When you reach the line that contains "The image size is (612, 515).", set down that line and every one after it through the end of the records, exactly as written and with no pictures.

━━━━

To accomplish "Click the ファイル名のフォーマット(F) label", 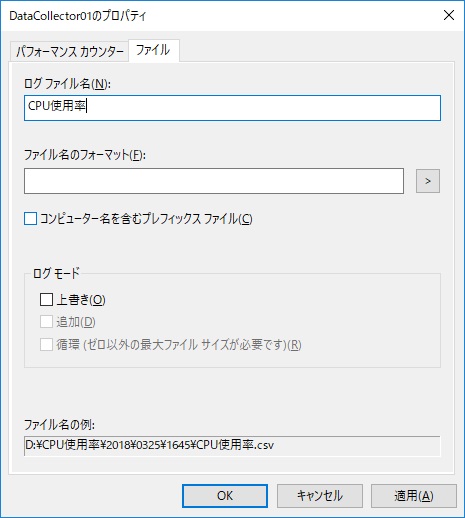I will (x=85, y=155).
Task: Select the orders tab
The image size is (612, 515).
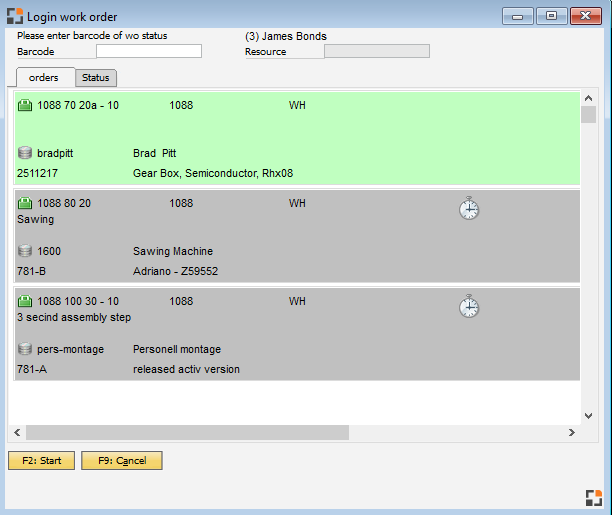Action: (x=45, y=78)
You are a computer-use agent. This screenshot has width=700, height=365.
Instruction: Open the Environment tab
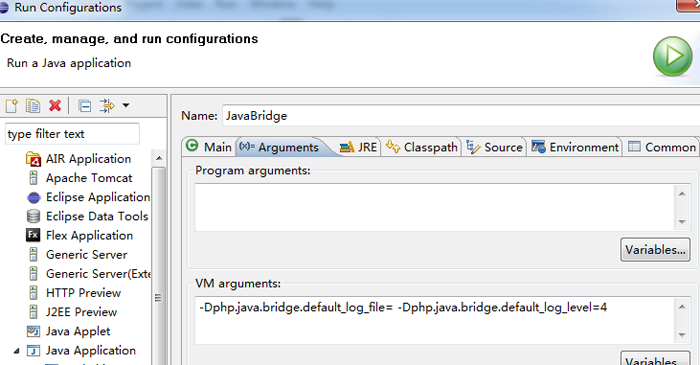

━━━━

Written reply:
The image size is (612, 515).
Action: (x=45, y=78)
You are a computer-use agent. This screenshot has width=700, height=365.
Instruction: Open the Environment tab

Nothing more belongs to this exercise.